Namun, pria tampan ini berhasil untuk tidak menampakkan perasaannya, berbanding terbalik dengan Clairine. Rasanya, Clairine sudah tidak berani berada di depan Erland karena rasa malu dan takut yang menggerogoti hatinya sekarang.
“Dia pasti ngira gua anaknya lebay. Udah pasti. Nanti juga dia bakal nyebarin ini ke seluruh penjuru sekolah, mungkin lewat medsosnya, yang akan ngebuat kedua orang tua gua nanti bakal tahu kebodohan anaknya melalui cara yang sangat tragis.”
Kemungkinan-kemungkinan negatif yang melayang-layang di otak Clairine berhasil membuat matanya berair karena emosi yang mengelabui akal sehatnya, alhasil ia menangis tepat di hadapan pria nan tampan itu tanpa ia sadari. Erland, sebagai sesosok manusia yang sebetulnya sangat lembut hatinya, mengambil selembar tisu yang tergeletak di meja Clairine dan mengusap wajah gembul itu yang sudah dibanjiri air mata. Saat selembar tisu itu berkontak dengan wajah Clairine yang basah, Clairine tersadar dengan apa yang barusan terjadi.
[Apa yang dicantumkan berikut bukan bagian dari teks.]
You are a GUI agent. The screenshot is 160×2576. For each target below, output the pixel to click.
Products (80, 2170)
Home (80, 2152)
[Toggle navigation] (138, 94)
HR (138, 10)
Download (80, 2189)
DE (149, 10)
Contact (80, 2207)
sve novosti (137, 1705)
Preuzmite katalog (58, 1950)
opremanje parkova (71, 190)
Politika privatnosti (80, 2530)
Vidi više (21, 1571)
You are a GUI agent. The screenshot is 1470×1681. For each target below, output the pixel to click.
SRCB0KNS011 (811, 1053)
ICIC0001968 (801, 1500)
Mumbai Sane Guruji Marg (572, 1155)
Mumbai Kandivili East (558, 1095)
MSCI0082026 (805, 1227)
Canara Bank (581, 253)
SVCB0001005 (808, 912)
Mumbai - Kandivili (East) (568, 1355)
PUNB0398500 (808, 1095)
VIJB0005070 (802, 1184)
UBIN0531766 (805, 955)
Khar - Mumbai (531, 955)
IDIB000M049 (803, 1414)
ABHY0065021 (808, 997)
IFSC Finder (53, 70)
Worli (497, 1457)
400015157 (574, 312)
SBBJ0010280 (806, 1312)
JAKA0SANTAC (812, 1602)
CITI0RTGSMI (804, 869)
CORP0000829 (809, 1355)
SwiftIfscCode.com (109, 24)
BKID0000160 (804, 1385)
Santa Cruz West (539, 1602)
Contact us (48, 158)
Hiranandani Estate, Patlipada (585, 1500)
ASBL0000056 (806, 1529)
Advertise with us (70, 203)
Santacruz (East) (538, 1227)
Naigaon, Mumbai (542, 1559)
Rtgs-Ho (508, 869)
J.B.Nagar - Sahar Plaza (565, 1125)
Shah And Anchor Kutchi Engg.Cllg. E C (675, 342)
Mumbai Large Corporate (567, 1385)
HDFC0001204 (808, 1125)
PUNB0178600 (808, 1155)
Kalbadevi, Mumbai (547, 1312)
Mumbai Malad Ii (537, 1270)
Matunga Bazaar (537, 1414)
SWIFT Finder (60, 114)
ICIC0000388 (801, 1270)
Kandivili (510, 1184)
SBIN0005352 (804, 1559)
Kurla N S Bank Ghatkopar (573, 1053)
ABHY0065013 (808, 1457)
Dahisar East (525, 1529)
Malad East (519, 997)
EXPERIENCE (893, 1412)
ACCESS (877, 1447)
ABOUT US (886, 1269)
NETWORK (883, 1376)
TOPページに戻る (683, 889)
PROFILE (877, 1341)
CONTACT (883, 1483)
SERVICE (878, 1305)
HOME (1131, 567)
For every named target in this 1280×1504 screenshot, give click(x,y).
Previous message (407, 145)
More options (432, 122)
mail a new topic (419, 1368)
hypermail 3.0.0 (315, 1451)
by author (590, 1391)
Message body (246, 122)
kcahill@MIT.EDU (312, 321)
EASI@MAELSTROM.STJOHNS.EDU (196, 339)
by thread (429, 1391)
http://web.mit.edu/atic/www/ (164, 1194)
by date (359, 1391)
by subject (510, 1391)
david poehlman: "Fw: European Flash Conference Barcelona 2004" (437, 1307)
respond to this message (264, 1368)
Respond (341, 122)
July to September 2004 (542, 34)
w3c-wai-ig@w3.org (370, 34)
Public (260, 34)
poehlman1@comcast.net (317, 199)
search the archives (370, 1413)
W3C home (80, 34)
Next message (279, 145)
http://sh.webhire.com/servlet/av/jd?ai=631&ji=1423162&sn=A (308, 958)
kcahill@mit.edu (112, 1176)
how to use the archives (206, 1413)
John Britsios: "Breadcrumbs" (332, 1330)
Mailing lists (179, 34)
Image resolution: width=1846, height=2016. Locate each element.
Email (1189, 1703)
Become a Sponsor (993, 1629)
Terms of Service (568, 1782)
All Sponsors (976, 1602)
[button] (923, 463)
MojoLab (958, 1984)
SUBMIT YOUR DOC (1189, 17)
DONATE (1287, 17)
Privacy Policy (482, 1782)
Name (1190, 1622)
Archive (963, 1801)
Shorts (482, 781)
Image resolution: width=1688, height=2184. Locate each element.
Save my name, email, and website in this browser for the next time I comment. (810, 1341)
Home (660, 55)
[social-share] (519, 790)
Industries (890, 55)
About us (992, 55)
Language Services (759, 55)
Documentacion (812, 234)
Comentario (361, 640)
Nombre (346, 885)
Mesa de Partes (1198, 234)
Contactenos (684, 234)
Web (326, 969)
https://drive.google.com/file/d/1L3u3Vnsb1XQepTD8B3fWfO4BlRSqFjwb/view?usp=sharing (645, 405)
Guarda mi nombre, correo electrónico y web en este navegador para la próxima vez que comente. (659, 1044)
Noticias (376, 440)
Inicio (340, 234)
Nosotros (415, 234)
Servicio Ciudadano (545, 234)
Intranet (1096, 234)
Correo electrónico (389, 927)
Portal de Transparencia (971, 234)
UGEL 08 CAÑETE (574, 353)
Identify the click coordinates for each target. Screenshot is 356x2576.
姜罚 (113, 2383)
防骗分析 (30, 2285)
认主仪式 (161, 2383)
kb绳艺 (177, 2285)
Jantungnya sudah berdegup dengan tidak karuan dan kedua perasaan yang bernama malu dan takut itu kian memporak-porandakan pertahanan Clairine yang berusaha untuk tetap tenang. Pada akhirnya, ia tidak kuasa untuk menahan sepasang kaki gemuknya untuk lari dari hadapan seseorang yang sudah sangat ia takuti, Erland.
.·:*¨༺ ༻¨*:·.
“Clair … tenangin diri lu … lu masih di sekolah. Jangan ngebuat kehebohan yang nanti ujung-ujungnya ngerepotin diri lu sendiri. Tenang … tenang … tarik nafas … tahan … buang ….” kalimat yang bagaikan mantra itu sudah Clairine ulang terus menerus selama 5 menit. Sekarang sudah waktunya dimulai pelajaran yang seharusnya sudah diikuti oleh semua siswa dan siswi, tak terkecuali Clairine yang tengah sibuk menenangkan dirinya sendiri.
Selama 5 menit pula ia telah memikirkan tentang kejadian mengerikan yang baru saja menimpanya. Clairine tak habis pikir. Ia sudah benar-benar tidak tahu langkah apa yang harus dia ambil. Semua tindakan pasti ada konsekuensinya. Tapi, gadis yang tengah duduk bersilang di lantai toilet yang kering itu mau mengambil tindakan yang akan membuahkan konsekuensi yang tidak terlalu besar.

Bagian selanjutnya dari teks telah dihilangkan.